- **Exercise material**:
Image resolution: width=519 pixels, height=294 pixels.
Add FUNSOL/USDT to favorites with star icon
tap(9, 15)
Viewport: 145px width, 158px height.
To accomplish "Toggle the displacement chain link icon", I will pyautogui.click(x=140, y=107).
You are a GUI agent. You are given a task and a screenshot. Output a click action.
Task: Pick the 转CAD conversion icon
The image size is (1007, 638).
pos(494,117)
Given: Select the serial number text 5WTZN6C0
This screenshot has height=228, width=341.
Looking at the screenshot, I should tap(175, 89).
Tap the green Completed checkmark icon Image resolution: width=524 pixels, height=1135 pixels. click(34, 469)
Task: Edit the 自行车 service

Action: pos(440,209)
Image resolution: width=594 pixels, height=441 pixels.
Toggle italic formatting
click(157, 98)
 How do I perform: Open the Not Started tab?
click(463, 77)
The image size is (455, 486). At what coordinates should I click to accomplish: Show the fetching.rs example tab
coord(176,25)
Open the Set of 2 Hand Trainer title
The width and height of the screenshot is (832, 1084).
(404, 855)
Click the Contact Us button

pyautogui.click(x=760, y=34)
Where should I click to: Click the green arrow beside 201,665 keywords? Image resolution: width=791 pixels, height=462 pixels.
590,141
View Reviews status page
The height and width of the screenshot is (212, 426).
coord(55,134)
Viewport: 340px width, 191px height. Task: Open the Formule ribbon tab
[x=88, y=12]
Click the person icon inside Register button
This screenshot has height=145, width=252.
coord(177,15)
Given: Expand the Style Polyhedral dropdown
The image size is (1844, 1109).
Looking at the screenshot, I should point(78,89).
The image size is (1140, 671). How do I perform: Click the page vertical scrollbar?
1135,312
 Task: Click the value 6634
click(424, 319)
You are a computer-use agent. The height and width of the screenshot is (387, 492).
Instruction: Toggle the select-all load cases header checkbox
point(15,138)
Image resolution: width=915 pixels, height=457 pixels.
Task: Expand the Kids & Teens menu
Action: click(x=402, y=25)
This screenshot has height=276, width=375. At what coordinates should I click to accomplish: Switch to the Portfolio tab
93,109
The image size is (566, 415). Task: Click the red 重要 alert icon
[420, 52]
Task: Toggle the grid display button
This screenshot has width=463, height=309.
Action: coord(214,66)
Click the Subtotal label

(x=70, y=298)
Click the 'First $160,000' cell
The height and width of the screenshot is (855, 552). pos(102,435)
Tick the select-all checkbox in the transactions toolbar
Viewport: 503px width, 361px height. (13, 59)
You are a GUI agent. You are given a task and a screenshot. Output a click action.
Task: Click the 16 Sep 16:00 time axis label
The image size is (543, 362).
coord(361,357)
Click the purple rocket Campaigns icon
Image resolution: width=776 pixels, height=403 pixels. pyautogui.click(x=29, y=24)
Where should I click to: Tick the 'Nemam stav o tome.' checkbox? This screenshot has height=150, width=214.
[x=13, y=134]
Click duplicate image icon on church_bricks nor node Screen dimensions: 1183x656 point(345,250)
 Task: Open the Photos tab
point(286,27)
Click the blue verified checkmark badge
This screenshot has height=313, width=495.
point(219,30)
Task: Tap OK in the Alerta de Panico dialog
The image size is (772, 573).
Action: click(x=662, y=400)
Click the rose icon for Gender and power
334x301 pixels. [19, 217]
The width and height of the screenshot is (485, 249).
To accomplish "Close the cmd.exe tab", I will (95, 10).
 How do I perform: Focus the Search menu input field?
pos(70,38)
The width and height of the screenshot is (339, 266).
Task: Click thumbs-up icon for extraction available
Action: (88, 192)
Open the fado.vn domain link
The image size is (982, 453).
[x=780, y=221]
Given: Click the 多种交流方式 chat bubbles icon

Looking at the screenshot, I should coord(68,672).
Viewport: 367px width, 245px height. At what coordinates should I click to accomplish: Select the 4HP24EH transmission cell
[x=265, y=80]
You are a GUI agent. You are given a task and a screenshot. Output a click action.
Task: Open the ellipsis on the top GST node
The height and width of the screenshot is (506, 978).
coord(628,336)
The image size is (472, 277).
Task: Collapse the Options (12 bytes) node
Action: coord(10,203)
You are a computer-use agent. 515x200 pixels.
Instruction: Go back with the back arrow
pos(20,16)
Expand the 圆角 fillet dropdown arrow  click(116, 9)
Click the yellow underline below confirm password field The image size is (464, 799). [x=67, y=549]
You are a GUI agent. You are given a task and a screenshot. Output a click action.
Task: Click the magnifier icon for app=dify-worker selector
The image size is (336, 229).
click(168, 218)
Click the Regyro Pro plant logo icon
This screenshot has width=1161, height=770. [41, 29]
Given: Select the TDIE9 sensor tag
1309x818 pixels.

- **Task requirements**: "will" is the string to look for; please copy every line of the records above where it appears.

- **Response to the task**:
To accomplish "Toggle the displacement chain link icon", I will pyautogui.click(x=140, y=107).
To accomplish "Close the cmd.exe tab", I will (95, 10).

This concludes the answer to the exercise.